=== ENTRIES PROVIDED ===
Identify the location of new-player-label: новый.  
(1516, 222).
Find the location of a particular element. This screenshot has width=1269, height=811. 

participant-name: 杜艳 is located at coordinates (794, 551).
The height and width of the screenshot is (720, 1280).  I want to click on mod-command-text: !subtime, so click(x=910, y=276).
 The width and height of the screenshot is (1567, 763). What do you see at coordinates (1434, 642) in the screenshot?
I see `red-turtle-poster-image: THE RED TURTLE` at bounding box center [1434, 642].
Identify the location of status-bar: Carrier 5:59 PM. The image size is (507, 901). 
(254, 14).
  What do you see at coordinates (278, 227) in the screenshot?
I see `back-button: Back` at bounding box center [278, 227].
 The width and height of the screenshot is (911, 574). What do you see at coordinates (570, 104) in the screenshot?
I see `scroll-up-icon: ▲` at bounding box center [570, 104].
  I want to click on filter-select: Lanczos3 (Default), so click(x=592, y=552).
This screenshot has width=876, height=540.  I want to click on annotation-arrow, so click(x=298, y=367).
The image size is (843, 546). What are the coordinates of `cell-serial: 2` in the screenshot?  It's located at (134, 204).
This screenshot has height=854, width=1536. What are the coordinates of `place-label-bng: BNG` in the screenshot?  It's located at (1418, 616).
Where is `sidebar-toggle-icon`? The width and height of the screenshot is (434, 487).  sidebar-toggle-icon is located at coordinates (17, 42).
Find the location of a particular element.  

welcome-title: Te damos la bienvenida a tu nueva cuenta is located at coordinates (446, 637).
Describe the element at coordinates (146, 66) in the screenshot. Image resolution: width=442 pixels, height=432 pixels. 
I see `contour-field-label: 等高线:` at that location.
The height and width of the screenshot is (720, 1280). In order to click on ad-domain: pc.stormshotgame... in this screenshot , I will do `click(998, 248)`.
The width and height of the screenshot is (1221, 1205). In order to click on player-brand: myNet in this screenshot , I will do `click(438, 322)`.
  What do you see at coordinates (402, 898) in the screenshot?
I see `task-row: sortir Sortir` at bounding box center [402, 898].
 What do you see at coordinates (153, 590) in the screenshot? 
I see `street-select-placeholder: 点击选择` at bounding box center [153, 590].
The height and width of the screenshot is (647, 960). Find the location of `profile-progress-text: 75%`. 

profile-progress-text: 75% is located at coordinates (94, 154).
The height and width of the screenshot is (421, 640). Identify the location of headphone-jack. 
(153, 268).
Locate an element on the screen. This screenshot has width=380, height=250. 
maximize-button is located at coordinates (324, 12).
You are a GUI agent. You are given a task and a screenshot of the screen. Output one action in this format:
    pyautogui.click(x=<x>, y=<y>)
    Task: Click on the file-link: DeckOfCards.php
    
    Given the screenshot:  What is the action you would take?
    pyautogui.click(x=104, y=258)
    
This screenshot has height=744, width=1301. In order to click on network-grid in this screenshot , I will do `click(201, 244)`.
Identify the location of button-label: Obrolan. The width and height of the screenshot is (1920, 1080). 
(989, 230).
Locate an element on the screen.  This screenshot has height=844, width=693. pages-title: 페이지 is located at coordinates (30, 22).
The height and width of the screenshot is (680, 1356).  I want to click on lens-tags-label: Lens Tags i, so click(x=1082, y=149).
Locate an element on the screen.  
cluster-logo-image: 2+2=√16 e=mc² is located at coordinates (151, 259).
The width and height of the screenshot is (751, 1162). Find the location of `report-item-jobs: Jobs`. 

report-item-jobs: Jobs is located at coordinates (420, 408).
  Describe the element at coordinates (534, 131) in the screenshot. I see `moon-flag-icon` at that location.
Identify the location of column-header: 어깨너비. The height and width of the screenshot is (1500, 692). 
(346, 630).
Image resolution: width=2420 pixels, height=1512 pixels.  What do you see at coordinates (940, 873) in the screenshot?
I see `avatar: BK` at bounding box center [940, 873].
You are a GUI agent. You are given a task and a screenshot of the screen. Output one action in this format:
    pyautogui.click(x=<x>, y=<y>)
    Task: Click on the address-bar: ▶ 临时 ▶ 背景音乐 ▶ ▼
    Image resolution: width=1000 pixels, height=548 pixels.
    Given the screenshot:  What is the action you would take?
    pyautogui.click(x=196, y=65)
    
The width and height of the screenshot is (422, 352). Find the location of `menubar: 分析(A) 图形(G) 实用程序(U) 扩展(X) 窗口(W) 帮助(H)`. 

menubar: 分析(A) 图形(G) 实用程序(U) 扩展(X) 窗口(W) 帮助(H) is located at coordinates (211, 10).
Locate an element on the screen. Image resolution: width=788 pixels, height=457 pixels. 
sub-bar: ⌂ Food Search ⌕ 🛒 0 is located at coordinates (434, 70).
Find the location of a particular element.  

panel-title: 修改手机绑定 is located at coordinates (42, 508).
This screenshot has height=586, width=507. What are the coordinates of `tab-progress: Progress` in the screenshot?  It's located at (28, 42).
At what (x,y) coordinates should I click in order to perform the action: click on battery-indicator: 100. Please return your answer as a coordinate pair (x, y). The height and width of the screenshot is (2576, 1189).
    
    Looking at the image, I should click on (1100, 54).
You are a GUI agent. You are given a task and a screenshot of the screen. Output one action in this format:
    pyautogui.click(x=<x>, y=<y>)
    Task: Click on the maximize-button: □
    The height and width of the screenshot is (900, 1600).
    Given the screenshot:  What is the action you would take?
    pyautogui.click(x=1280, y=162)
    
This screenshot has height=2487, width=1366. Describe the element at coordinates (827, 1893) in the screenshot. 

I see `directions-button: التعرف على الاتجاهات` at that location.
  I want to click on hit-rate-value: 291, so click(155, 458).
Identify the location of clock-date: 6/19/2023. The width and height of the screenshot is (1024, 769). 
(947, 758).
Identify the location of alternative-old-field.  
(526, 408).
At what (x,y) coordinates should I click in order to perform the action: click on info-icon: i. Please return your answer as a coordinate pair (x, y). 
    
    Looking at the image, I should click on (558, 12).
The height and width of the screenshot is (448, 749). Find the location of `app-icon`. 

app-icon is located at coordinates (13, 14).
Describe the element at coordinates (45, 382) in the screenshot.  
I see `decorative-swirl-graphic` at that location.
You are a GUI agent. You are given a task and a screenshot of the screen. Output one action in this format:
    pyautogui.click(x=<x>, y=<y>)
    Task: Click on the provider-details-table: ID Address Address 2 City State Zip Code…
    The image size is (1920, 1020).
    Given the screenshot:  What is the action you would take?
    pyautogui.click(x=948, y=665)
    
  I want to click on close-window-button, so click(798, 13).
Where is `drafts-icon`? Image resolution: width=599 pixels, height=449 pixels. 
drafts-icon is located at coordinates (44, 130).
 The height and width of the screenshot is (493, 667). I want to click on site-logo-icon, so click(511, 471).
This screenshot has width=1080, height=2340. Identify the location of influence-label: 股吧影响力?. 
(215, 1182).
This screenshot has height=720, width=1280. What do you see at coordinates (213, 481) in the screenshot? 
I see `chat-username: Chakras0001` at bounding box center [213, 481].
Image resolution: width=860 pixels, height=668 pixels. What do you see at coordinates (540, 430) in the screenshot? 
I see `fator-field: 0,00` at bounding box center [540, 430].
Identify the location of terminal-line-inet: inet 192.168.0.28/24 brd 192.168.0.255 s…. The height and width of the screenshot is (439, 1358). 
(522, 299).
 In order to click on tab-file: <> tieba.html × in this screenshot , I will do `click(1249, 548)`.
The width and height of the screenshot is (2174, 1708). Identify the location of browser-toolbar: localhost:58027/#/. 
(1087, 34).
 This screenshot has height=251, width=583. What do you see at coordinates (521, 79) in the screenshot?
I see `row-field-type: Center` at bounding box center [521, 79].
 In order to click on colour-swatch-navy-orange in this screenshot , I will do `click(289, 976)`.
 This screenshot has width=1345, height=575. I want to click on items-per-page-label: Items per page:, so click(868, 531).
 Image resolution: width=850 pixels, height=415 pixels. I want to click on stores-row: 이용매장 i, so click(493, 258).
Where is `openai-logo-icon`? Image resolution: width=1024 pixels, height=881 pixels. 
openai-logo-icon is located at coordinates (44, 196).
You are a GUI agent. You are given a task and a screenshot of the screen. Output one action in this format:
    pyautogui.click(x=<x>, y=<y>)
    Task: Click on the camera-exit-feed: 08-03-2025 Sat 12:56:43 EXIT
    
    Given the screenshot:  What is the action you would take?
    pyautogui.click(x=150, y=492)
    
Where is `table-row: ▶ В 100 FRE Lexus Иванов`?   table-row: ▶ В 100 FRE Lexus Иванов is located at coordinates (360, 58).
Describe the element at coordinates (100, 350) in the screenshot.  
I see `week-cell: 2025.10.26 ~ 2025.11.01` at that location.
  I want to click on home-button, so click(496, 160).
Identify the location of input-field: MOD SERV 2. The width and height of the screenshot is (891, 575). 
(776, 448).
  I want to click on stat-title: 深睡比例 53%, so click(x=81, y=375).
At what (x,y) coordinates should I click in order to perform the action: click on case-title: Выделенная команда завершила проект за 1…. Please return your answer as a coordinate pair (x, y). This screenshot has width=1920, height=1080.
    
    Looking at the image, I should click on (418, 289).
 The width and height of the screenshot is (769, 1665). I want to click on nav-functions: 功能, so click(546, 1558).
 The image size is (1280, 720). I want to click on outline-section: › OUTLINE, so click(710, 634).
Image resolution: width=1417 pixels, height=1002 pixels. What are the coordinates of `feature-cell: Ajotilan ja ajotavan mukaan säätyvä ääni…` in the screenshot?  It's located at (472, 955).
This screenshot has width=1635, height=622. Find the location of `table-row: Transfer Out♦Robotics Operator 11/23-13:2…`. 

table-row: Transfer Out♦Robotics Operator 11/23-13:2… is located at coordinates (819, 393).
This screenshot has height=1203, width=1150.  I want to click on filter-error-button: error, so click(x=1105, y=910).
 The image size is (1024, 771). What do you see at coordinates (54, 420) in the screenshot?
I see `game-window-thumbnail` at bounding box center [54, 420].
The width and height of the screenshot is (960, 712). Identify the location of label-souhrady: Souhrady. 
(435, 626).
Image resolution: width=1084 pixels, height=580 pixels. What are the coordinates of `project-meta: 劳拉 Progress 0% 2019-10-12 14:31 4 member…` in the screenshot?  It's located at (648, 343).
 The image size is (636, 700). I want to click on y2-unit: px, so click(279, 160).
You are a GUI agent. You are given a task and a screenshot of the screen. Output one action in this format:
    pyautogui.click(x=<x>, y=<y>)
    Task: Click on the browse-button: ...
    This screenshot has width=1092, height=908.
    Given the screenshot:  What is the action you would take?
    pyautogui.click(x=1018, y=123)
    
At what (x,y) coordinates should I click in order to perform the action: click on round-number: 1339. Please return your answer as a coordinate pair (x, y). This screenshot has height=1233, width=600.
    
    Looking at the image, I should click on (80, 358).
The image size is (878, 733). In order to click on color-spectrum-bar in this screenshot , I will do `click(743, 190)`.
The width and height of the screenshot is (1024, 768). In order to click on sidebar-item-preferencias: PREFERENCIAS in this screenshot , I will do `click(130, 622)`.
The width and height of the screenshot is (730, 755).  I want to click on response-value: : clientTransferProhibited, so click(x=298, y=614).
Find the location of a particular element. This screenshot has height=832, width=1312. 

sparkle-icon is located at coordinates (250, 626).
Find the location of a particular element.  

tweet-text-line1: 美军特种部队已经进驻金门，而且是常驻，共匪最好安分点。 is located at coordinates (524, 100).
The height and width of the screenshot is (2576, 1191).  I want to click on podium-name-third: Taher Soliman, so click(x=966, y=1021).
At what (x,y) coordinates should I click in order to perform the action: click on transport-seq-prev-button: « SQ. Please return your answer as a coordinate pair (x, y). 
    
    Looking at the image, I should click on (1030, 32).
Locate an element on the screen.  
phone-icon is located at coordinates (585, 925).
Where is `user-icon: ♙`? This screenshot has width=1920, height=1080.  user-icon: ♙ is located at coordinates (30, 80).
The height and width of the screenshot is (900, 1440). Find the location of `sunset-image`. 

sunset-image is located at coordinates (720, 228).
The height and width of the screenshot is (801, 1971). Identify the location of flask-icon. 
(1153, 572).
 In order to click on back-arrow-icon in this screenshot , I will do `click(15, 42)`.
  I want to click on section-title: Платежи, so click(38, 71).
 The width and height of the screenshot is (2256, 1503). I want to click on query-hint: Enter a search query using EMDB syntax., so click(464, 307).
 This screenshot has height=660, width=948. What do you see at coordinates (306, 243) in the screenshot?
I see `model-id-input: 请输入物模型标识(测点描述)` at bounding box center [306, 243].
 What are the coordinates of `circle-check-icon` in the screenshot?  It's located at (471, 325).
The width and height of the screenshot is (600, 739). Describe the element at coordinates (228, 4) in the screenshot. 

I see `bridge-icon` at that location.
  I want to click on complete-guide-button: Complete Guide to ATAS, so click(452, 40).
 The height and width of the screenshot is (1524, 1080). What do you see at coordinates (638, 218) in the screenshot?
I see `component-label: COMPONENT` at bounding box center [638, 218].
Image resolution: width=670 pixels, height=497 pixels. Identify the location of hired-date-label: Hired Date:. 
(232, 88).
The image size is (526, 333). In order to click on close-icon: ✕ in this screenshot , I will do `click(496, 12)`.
===
** EXERCISE **
Duplicate the lines from the one containing "The width and height of the screenshot is (600, 739)." to the one containing "I want to click on complete-guide-button: Complete", including both of those lines.

** OUTPUT OF THE EXERCISE **
The width and height of the screenshot is (600, 739). Describe the element at coordinates (228, 4) in the screenshot. 

I see `bridge-icon` at that location.
  I want to click on complete-guide-button: Complete Guide to ATAS, so click(452, 40).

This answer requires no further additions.